Cryptography and its Foundations is probably the most successful area which lies in the intersection of Applications and Theory of Computing. Part of its success is due to the 1000s of constructions based on 10s of assumptions regarding cryptographic hardness. Despite this success almost every construction (but a few examples you can count on the fingers of one hand) are black-box. This means that starting from elementary primitives such as one-way functions, or trapdoor permutations one can do most of the known Private- and Public-key cryptography, where in the construction of the new primitive we do not need to care about the specific implementation (e.g. the code) of the primitive we base our construction on. To put things in context: think of the construction of a standard Private-Key Encryption constructed using e.g. a pseudo-random generator. In this construction we evaluate the generator on the given key, and the only thing we care about is that the output of the generator has the pseudo-random property.

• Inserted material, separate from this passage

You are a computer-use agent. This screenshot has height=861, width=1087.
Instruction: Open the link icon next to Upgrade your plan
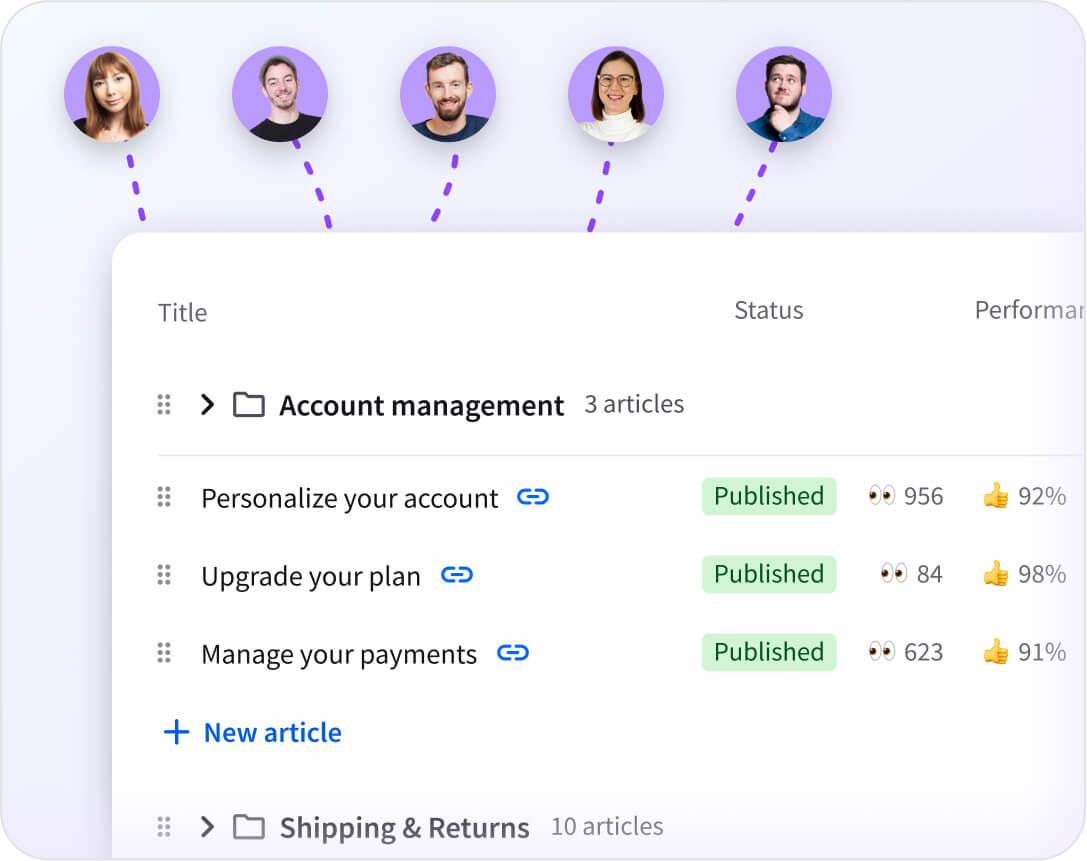[x=456, y=575]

How far can black-box techniques take us?
Three years ago we introduced the concept of Streaming Cryptography; i.e. the possibility of computing cryptographic primitives using a device severely restricted in memory and in its ability to scan its external tape(s). Is it possible to do cryptography in such a setting, or because of the limitations of such devices every function computed this way cannot be cryptographically hard (in any common use of the term)? The answer to this question is very surprising. For several, natural, black-box settings, and pretty-much all popular cryptographic assumptions used today we can show the impossibility of realizing cryptography in a streaming setting. On the other hand, we devise a non-black-box technique through which we show that it is possible to encrypt in a streaming fashion not the output itself but enough information regarding the computation of the primitive. Under this technical development we able to make somewhat counter-intuitive statements, such as: computing the product of two numbers (and any of its permuted variants) is unconditionally impossible in a streaming fashion, however we are still able to base streaming cryptography on the hardness of factoring a composite integer.
This is joint work in progress with Guang Yang.
Preliminary impossibility results appear in manuscripts and published papers, in joint works with Joshua Bronson, Ali Juma, and Guang Yang.